» **ACTION ITEM**: Output as a JSON list of strings the lines of the records from the one containing "This screenshot has" through the end, inclusive, one string per line and skipping blank lines. Leave the pictures out.

» **DATA EXCERPTS**:
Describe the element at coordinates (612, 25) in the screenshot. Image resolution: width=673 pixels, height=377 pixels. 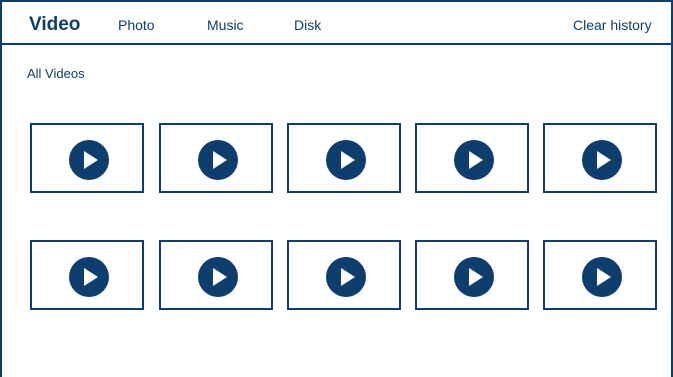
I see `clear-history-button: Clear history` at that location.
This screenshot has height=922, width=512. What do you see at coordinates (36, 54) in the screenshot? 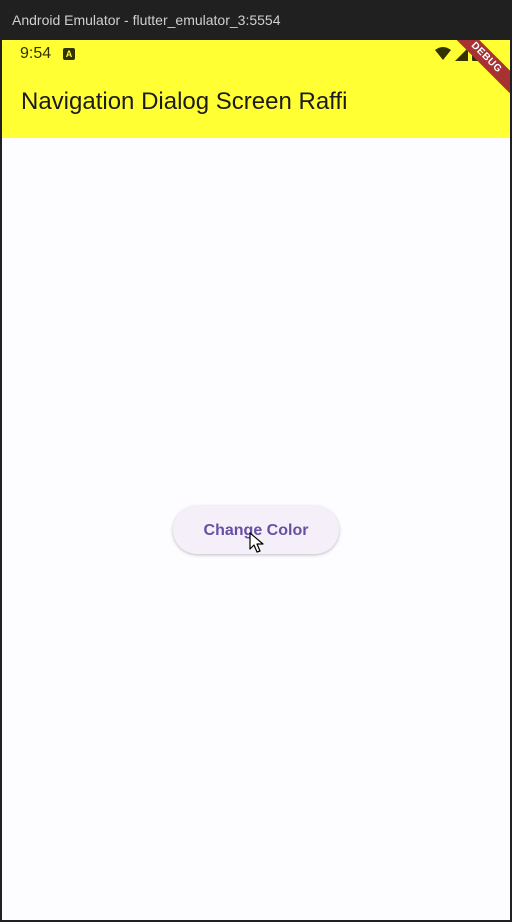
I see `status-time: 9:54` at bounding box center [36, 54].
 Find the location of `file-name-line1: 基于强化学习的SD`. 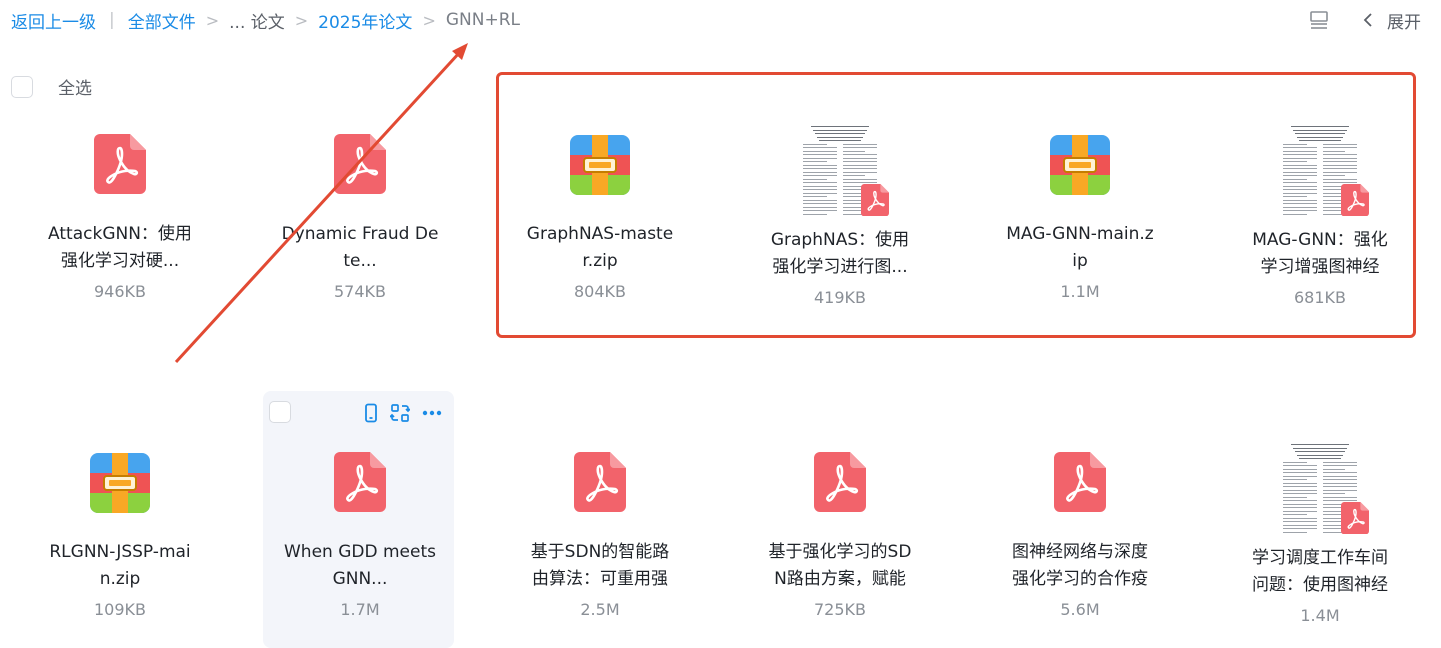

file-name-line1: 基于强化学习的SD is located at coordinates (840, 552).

» **EXPECTED ANSWER**:
[
  "This screenshot has height=922, width=512. What do you see at coordinates (36, 54) in the screenshot? ",
  "I see `status-time: 9:54` at bounding box center [36, 54].",
  " Find the location of `file-name-line1: 基于强化学习的SD`. ",
  "file-name-line1: 基于强化学习的SD is located at coordinates (840, 552)."
]